Sunday was Father’s Day, and the White House issued the standard presidential proclamation any major feast of the Hallmark Cycle
calls for. Pretty bland stuff, until this: “Nurturing families come in
many forms, and children may be raised by a father and mother, a single
father, two fathers, a step father, a grandfather, or caring guardian.”

Two fathers, Mr. President? David Brody complains
that this oh-so-controversial phrase—“do NOT underestimate the power of
those two words,” he warns—may alienate anti-same-sex-marriage
Christians who otherwise support Obama’s agenda.
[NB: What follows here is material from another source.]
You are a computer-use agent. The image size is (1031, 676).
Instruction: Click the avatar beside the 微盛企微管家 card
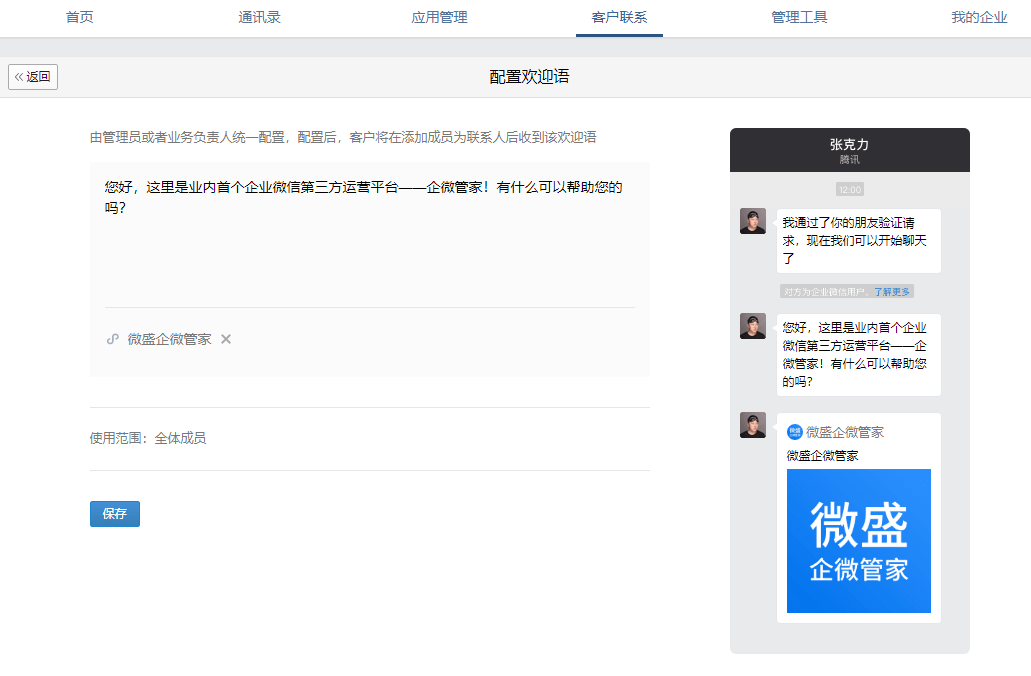[753, 425]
Now I’m not convinced
that’s a real big group of people, but that aside, Candace
Chellew-Hodge’s point is a good one:

Alienation
is something [the LGBT community is] familiar with — kicked out of our
families, kicked out of our churches, fired for being who we are, denied
housing for being who we are, denied the rights and responsibilities of
marriage. You want alienation? Mr. Brody, the line starts behind me.
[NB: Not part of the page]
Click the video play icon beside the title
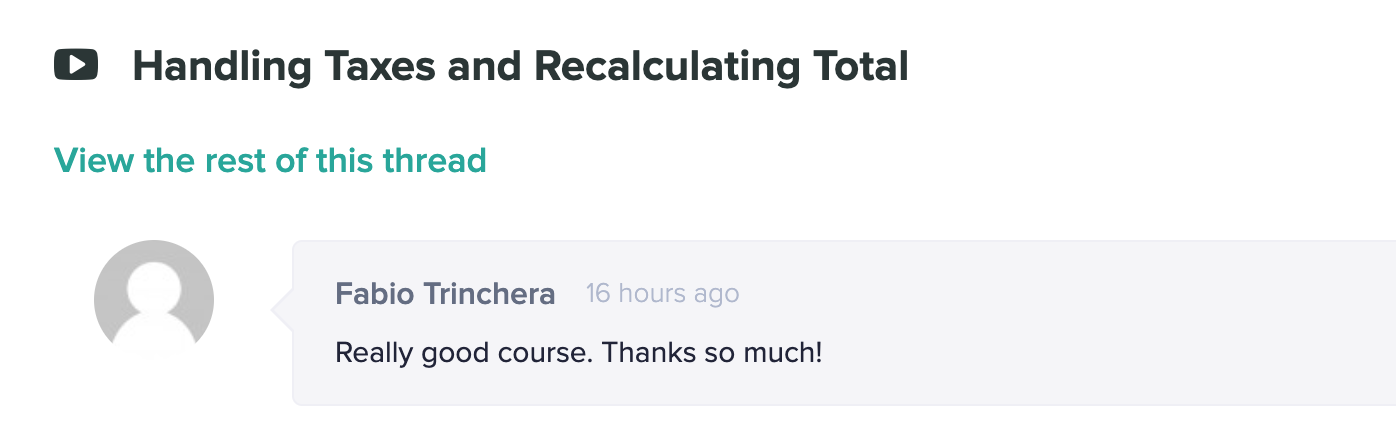 pyautogui.click(x=76, y=65)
I’m just as interested, however, in Brody’s later point:

The
President has a pretty neat and important event today on his Father’s
Day initiative... So why dilute the impact of that with these words?
Father’s Day should NOT be controversial. The “two fathers” scenario is a
very divisive issue. Why bring it up and take away from the big event
of the day?

Why indeed? Why would the president so brazenly
include a brief statement of verifiable fact buried in the fourth
paragraph of a boring press release hardly anyone will get through?
Doesn’t he know it will leave conservative Christian commentators no
choice but to hyperventilate over it, thus distracting from Obama’s substantive agenda for responsible fatherhood programs? (To his credit, Brody himself did cover the latter in a separate post.)

The
president’s right: plenty of children are nurtured by same-sex parents,
as they are by grandparents and others. (He was also right when he said the same thing on Mother’s Day, to little fanfare.) This is true whether or not you believe such children to be in an equally good situation as those brought up by both biological parents—a very different question, and one Obama did not engage here.

If
conservative commentators pay more attention to this than to the
president’s pro-fatherhood efforts—efforts many social conservatives can
get behind if they're not too busy attacking Democrats on
principle—then that’s their fault, not his.